DOCUMENT SEGMENT section start

Data are presented as mean ± standard error

SBP Systolic blood pressure, DBP Diastolic blood pressure, BMI Body mass index, HDL High-density lipoprotein, TG Triglycerides, AST Aspartate aminotransferase, ALT Alanine aminotransferase

Fig. 2
Fig. 2

Trends in the 95th percentiles for alanine aminotransferase (a) and the prevalence of participants with elevated alanine aminotransferase (>95th percentile) (b)

Prevalence of elevated ALT among Korean adolescents

A total of 4149 KNHANES participants had available ALT and BMI data. Among all participants during 2010–2015, the estimated prevalence of elevated ALT levels was 10.9% (95% confidence interval [CI]: 9.8–12.1%). During 2015, the overall estimated prevalence of elevated ALT levels was 13.7% (95% CI: 11.0–15.5%). In addition, the estimated prevalences of elevated ALT levels during 2015 were 14.9% (95% CI: 11.0–19.8%) for boys and 12.3% (95% CI: 8.6–17.3%) for girls (Figure 2b).

Prevalence of NAFLD among Korean adolescents

The prevalence of NAFLD was estimated using the 95th percentile values for ALT (24.1 U/L for boys and 17.7 U/L for girls) plus the age- and sex-specific 85th percentile values for BMI. During 2015, the overall prevalence of NAFLD was 8.9% (95% CI: 6.7–11.6%), with prevalences of 10.8% (95% CI: 7.7–15.0%) among boys and 6.6% (95% CI: 4.0–10.9%) among girls (Figure 3).

DOCUMENT SEGMENT section end
DATASET CONTENT section start

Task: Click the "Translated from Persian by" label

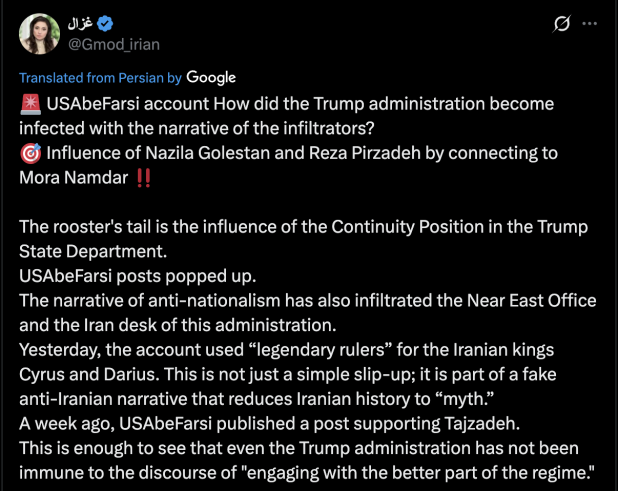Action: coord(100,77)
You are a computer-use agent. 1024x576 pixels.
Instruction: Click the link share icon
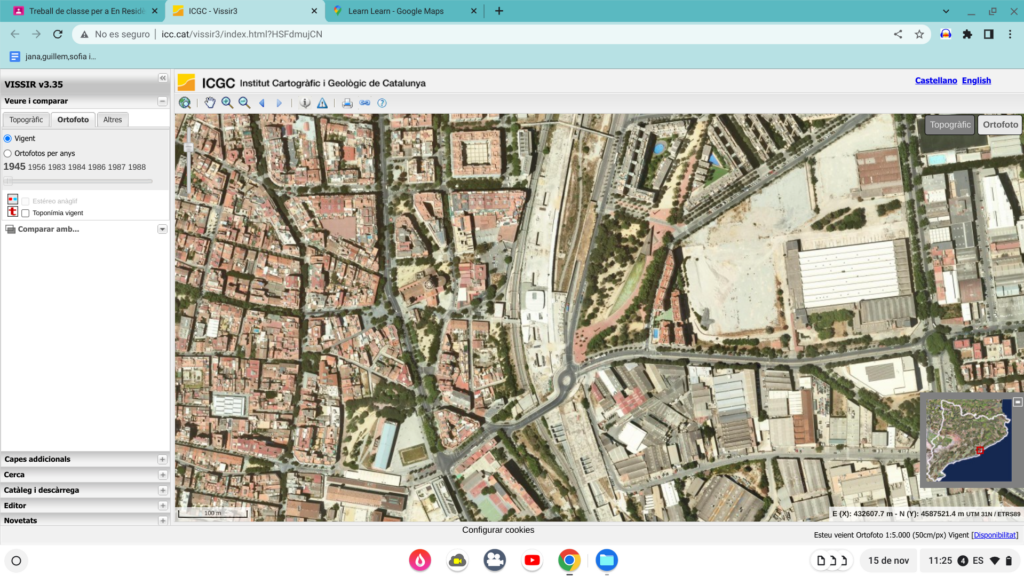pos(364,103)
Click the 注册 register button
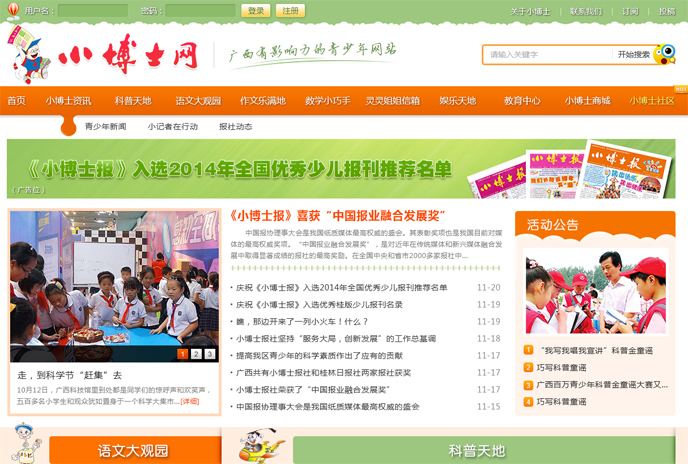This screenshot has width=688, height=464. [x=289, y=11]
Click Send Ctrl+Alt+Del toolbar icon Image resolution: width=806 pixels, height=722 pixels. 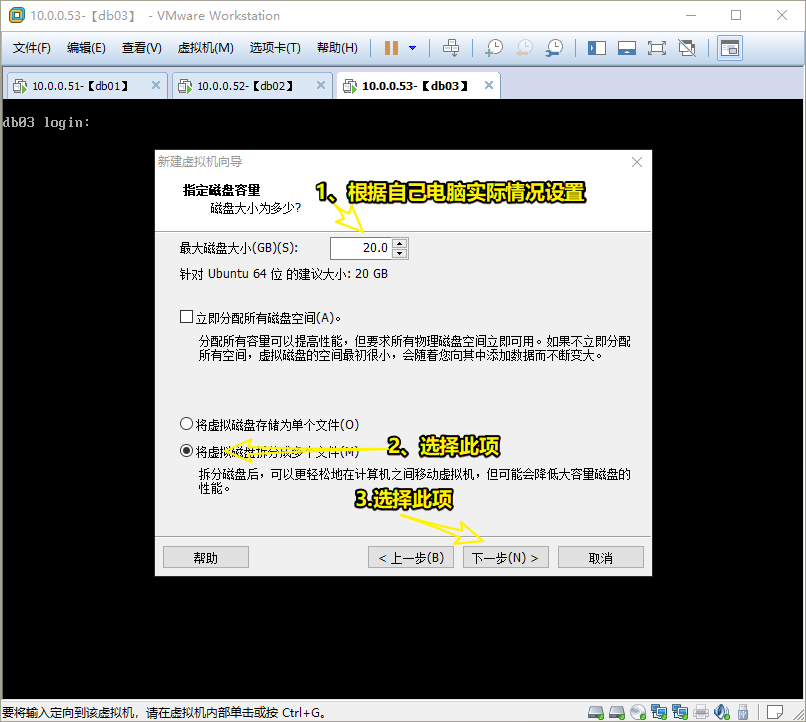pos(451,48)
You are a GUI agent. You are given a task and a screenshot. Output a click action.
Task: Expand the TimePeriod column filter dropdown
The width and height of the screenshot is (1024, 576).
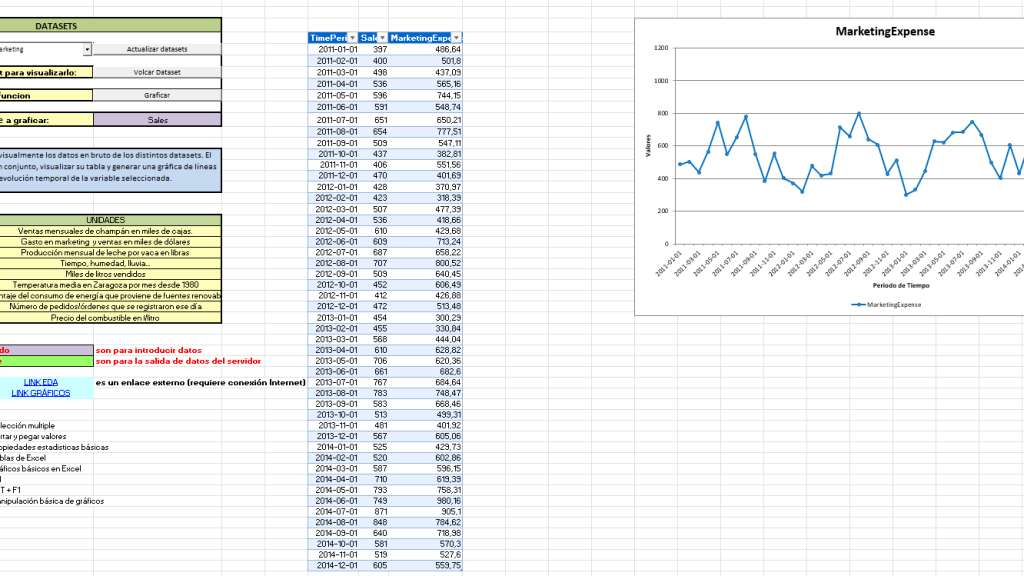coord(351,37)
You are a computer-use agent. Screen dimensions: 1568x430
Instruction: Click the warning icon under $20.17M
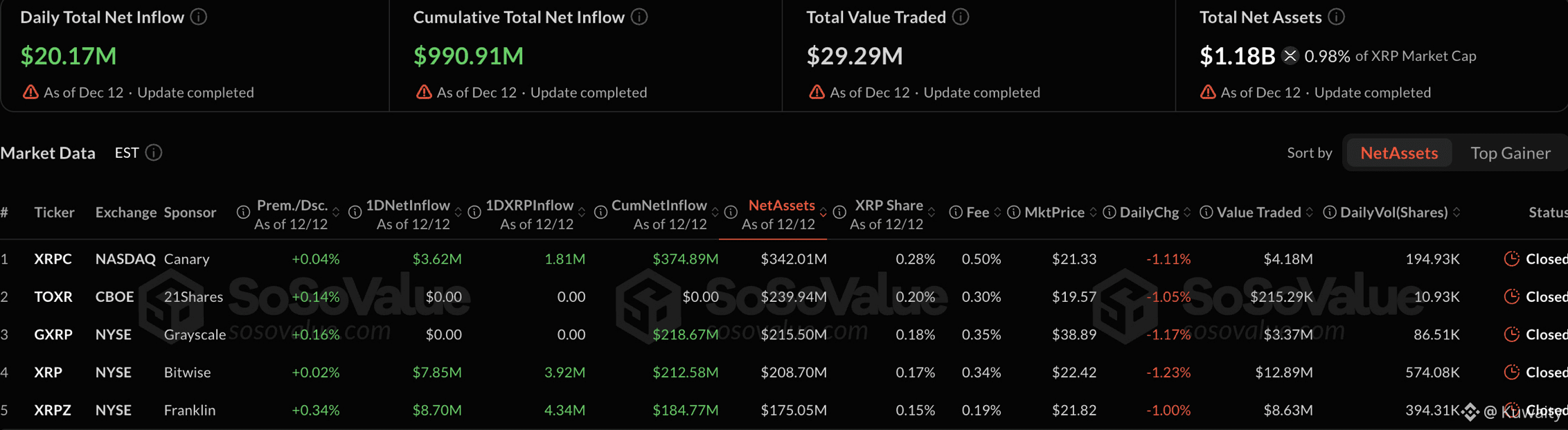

DATASET CONTENT section end

* SET OF TASKS *
1. In the excerpt on elevated ALT and NAFLD among Korean adolescents, what 95th percentile ALT value was used for girls when estimating NAFLD prevalence?
2. Using the excerpt on elevated ALT and NAFLD among Korean adolescents, decide whether each statement agrees with it. Give yes or no for each and quote the words that settle it.
(a) 4149 KNHANES participants had available ALT and BMI data.
(b) During 2015, NAFLD prevalence was higher among girls than among boys.
(c) Data are presented as mean ± standard deviation.

* RESULTS *
1. 17.7 U/L

2.
(a) Yes: "A total of 4149 KNHANES participants had available ALT and BMI data."
(b) No: "10.8% (95% CI: 7.7–15.0%) among boys and 6.6% (95% CI: 4.0–10.9%) among girls"
(c) No: "Data are presented as mean ± standard error"